Common mistakes and risk areas
| Mistake | Why it matters |
|---|---|
| Acting from memory | Approximate salary, investment, GST, or bank numbers do not support a defensible filing position. |
| Using only one record | Form 16 may miss bank interest, AIS may contain duplicates, GST returns may not match books, and broker reports may need classification. |
| Choosing the wrong route | Revised return, rectification, updated return, grievance, GST amendment, and notice response solve different problems. |
| Weak documentation | Missing rent proof, investment receipts, broker statements, GST invoices, challans, or portal downloads makes later review harder. |
Example
Consider a salaried taxpayer preparing an AY 2026-27 return who also has bank fixed deposit interest and mutual fund redemptions. A hurried filing uses only Form 16. A thorough filing starts by checking AIS and Form 26AS, then adds interest income, classifies capital gains using the fund statement, compares old and new regime where deductions apply, validates the refund bank account, and saves the computation and ITR acknowledgement after e-verification.
For a small business owner, the same discipline means matching sales invoices, purchase invoices, GSTR-2B, cash ledger payments, bank receipts, and return acknowledgements before treating any GST filing as complete.
Common questions this guide answers
- When should I choose between old and new tax regime? Review it early in the year and again before employer declaration or filing. The best choice depends on salary structure and actual deductions.
- Do salaried people need advance tax? Sometimes. If income outside salary creates tax liability not covered by TDS, advance tax may apply.
These answers are deliberately brief because the real decision depends on the taxpayer's specific numbers. Use them as a starting point and confirm the actual return, GST record, or planning decision against your own documents.
When to use MyeCA expert help
Professional review is most valuable when the amount at stake is material, records conflict with each other, a refund is unexpectedly large, a notice has been issued, a return needs correction, or the taxpayer has income from multiple sources.
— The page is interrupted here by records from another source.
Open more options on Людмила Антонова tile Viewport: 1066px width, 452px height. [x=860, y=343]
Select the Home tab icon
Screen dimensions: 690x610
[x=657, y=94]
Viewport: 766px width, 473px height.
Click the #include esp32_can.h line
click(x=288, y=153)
MyeCA support is particularly useful where the next step is not obvious — choosing the right ITR form, comparing tax regimes, responding to an AIS mismatch, dealing with a demand, organizing a document vault, reviewing capital gains treatment, or deciding whether business registration or GST compliance is required.
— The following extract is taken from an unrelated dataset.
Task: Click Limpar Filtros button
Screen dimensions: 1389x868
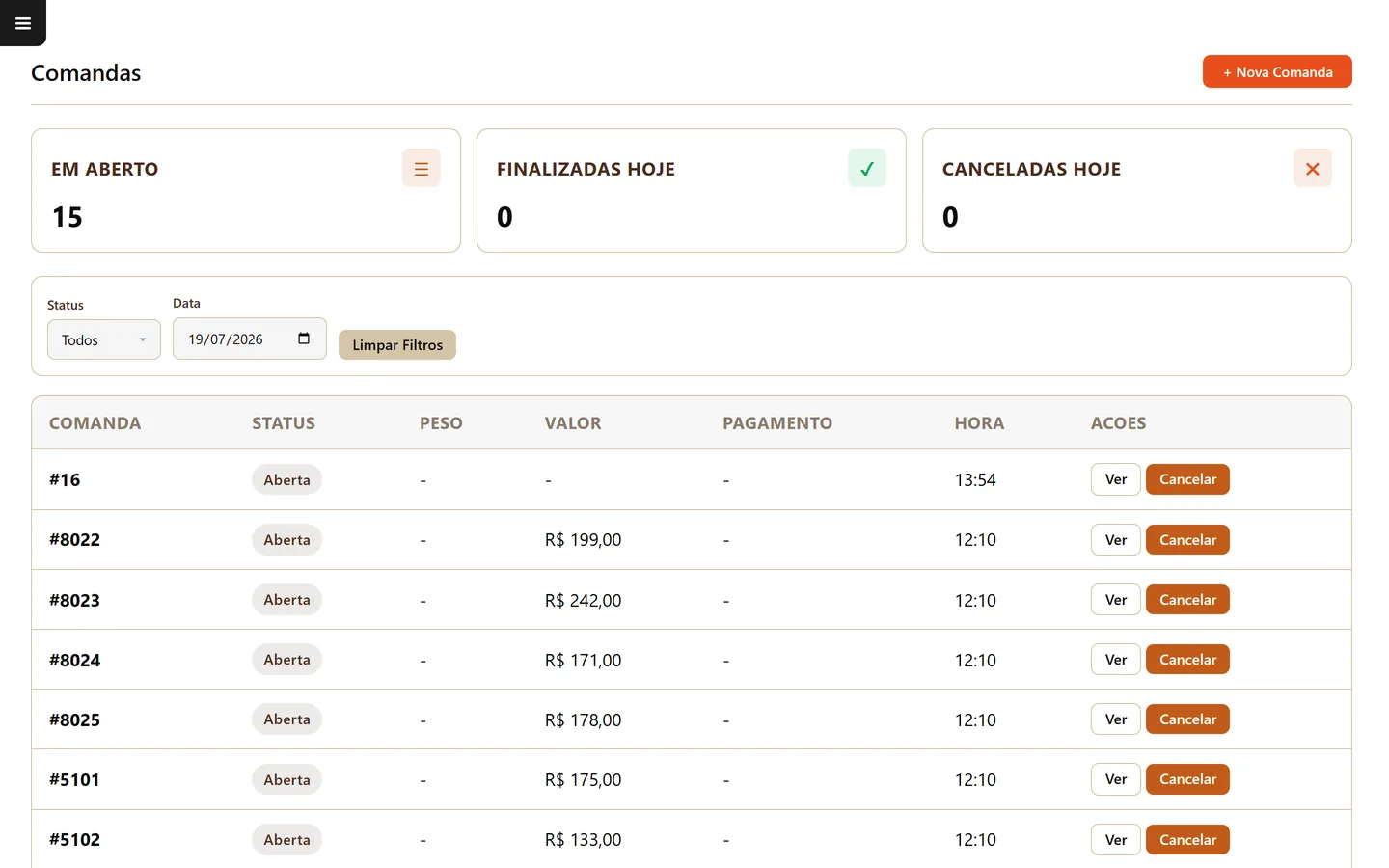Action: [x=397, y=344]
Whatever the expert review produces, the output should be concrete: what was reviewed, which documents were used, which numbers were accepted, what risks remain, and what the taxpayer should keep after filing.
Final operating takeaway
A strong tax position is not one that gets filed fastest. It is one that can be explained — to a CA, an assessing officer, a bank, or yourself two years later. Every taxpayer should be able to answer: why this form, why this income figure, why this deduction, why this tax credit, why this refund or demand, and where is the supporting document?
CA Technical Notes
For tax planning articles, the CA review should verify the old versus new regime comparison, eligible deductions, HRA support, 80C/80D/NPS evidence, advance tax exposure, capital gains, interest income, AIS entries, and whether planning decisions are supported before March-end.
The technical file should close with a concise review note covering the documents examined, the computation method used, the filing or compliance route selected, any unresolved assumptions, and the next deadline. Where the guide is applied to an actual taxpayer file, the CA should preserve the calculation sheet, portal downloads, proof index, acknowledgement, and any communication trail. If the case involves a notice, GST mismatch, capital gains, foreign assets, a large refund, or a return correction, the note should also record the applicable limitation period and the reason the chosen route is preferable to alternatives.